Smithsonian Folklike and Oral History Interviewing Guide in Tibetan
Training guide for documenting folklife and conducting oral histories from the Smithsonian Center for Folklife & Cultural Heritage, translated into Tibetan.
Subscription databases are marked by a "key" indicating that a Columbia campus computer, or remote proxy log-in is required. All other are open-source, though some sort of registration or account might be necessary.

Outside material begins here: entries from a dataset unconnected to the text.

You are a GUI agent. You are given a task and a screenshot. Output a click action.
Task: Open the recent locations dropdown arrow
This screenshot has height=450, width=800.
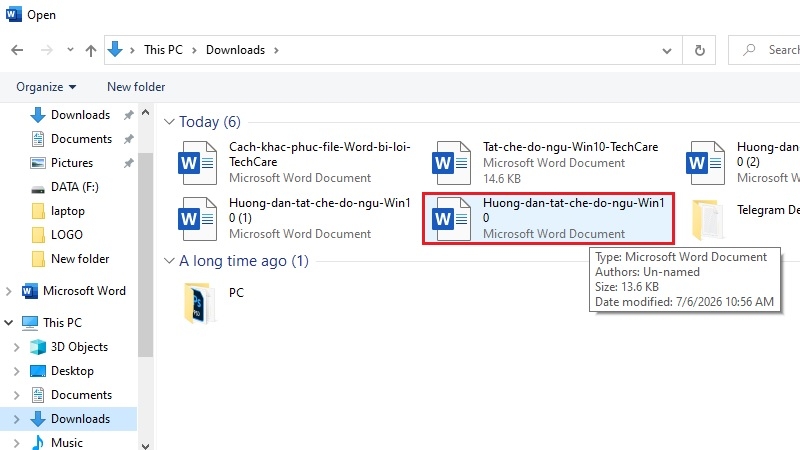click(70, 50)
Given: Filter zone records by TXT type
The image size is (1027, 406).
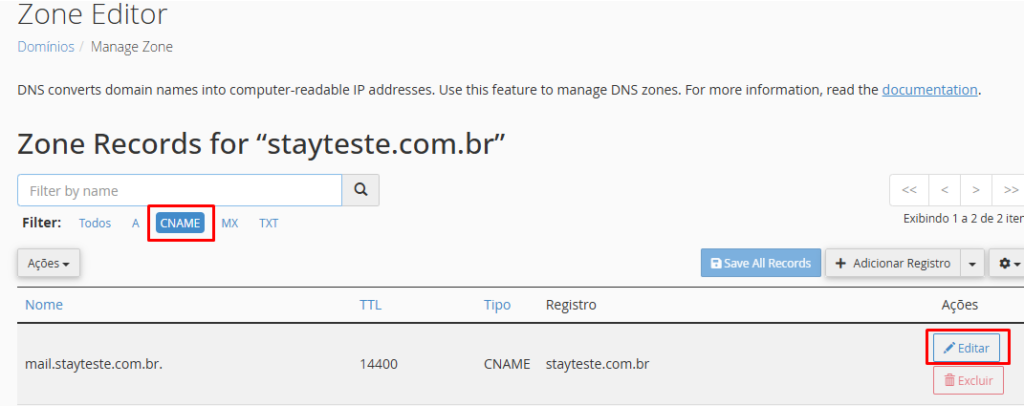Looking at the screenshot, I should tap(269, 223).
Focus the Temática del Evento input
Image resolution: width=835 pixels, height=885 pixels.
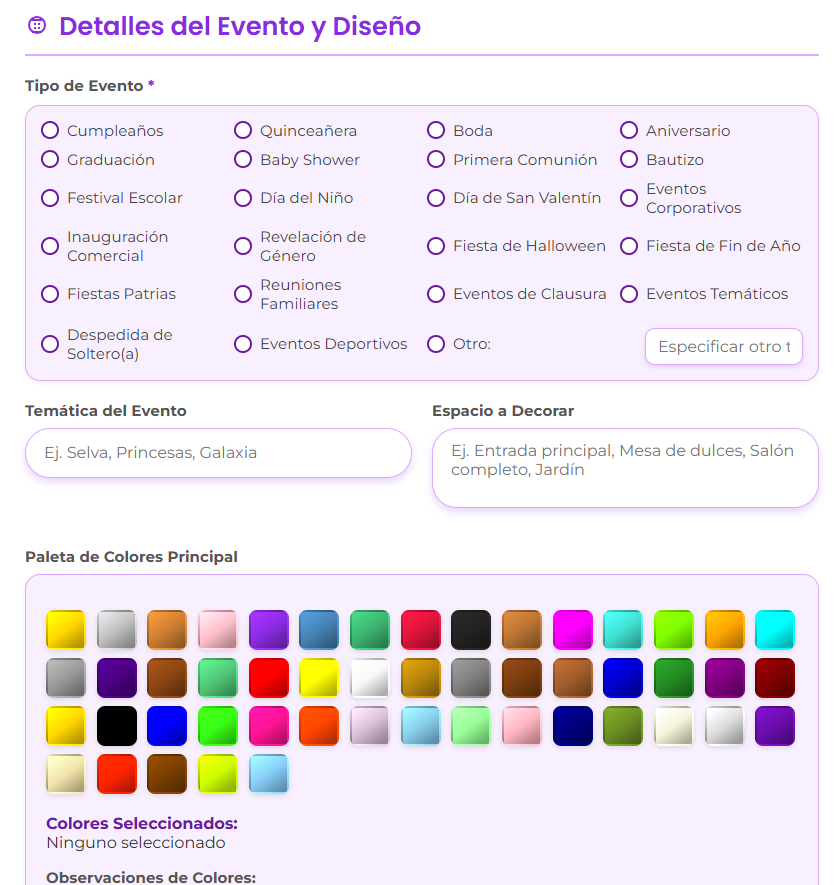218,453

The single richest resource of Tibetan-language electronic texts, including many rare manuscripts and woodblock prints, as well as modern publications. Formerly the Tibetan Buddhist Resource Center, this organization founded by E. Gene Smith in 1999 expanded its mission to include texts in Sanskrit, Pali, Chinese, etc. and accordingly changed its name. Columbia University has long supported this organization and provides ready access to all 16 "Core Text Collections". Several thousand of these titles are also discoverable in CLIO, with links to BDRC's new Buddhist Universal Digital Archive (BUDA) interface.
Digital collection of archival and other rare Tibetan Studies holdings, primarily in the C.V. Starr East Asian Library at Columbia University; includes documents and photographs from the Tharchin Collection and the Lama Anagarika Govinda papers, 1945-1993, as well as some materials from the Tibet Information Network (TIN) Archives and the Meg McLagan Collection. Additionally, the Collection includes digital images of some fifty rare books and a limited amount of audio-visual materials, such as lectures by Tibetan Buddhist teachers, and oral-history and related interviews with Tibetan and Chinese scholars and cadres in China and with Tibetans living in exile on their lives and historical events in the 20th century.
Offers citations, abstracts, and links for publications related to world history, excluding the U.S. and Canada, from 1450 to the present, including many dissertations and articles related to Tibet.